### WHAT THE EXERCISE ASKS
Show all lines from the records below in which the string "screenshot" is present.

### STORED DATA
Start of Block
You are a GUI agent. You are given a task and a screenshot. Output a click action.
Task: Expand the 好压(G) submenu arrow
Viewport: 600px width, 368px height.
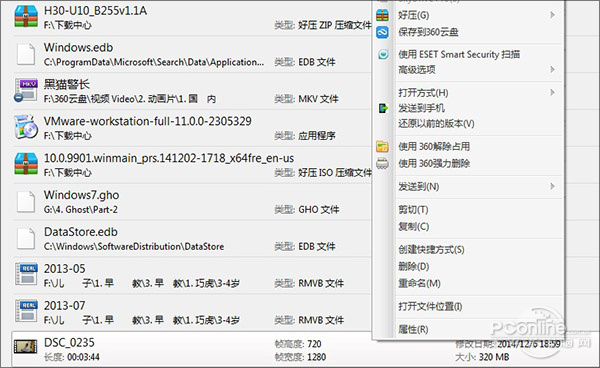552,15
End of Block
Start of Block
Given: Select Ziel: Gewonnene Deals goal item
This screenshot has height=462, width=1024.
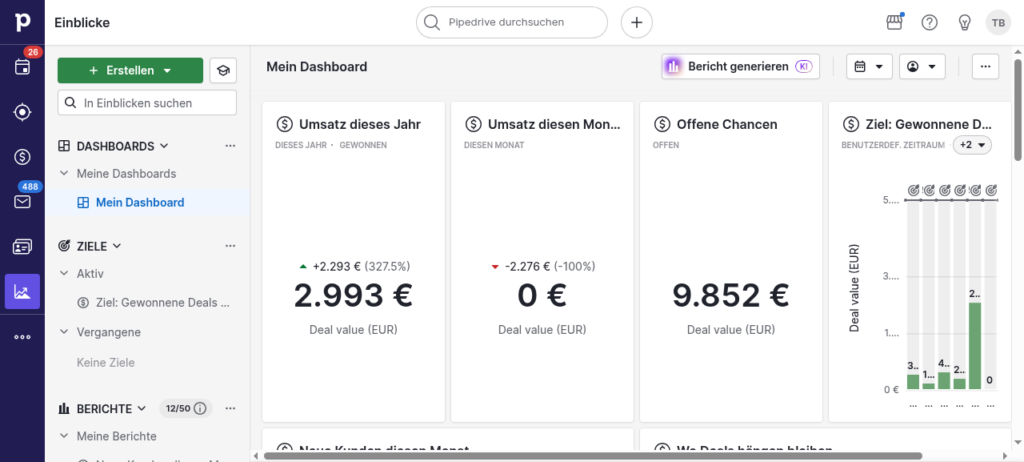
End of Block
### EXERCISE ANSWER
You are a GUI agent. You are given a task and a screenshot. Output a click action.
This screenshot has height=462, width=1024.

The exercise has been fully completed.